Thursday, July 08, 2010

How open is the Labour Party to persuasion?

Cross-posted from Political Betting.

Early on in the Labour leadership battle, Mike [Smithson] drew what I thought was potentially a good analogy between David Cameron’s succesful campaign for the Tory leadership in 2005 and Andy Burnham’s candidature for Labour this time round.

Young Burnham, he surmised, could turn out to be the Cameron of this campaign - a relative unknown coming from behind to win while better-known front-runners faltered.

As it is, Burnham has hardly achieved lift-off. He has fought an oddly Old Labour sort of campaign, of which the last straw - no pun intended, Jack - has been his opposition to the proposed AV referendum which Labour supported in its manifesto.

But that’s not my main point. My question is: is there actually room in this race for any of the candidates to ‘do a Cameron,’ or is the nature of the contest such that the prospect of anyone springing a surprise is already closed-off?

One major difference between this and the Tories’ 2005 race is that the candidates are not being subjected to the pressure-cauldron of a party conference hustings.

When the Tories did this, it enabled them to weed-out a front-runner in David Davis who, whatever his other virtues, was clearly incapable of making a decent platform speech, in favour of someone who wowed his audience by speaking without notes.

Another key difference is the nature of the two parties.
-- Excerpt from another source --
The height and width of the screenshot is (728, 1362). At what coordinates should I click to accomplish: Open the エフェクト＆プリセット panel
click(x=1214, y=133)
As I have pointed out on my own blog, the Tories are historically much more open to making unexpected choices of leader - Margaret Thatcher over Ted Heath in ‘75, William Hague over Ken Clarke in ‘97, Iain Duncan Smith over the same opponent in 2001.

Labour, by contrast, almost always sticks to the front-runner, sometimes because the front-runner is clearly the best candidate (Neil Kinnock in 1983, Tony Blair in 1994) but sometimes out of sentimentality or a resdual belief in ‘Buggins’ Turn.’

My hunch is that most of Labour’s electorate has already made its mind up about this election, and it is now a contest between the brothers. While it is not yet clear which of them will win, it is clear that one of them will.

I’m not sure what current prices are available on Burnham, Ed Balls and Diane Abbott, but whatever they are, my candid advice to PB aficionados would be: ignore them.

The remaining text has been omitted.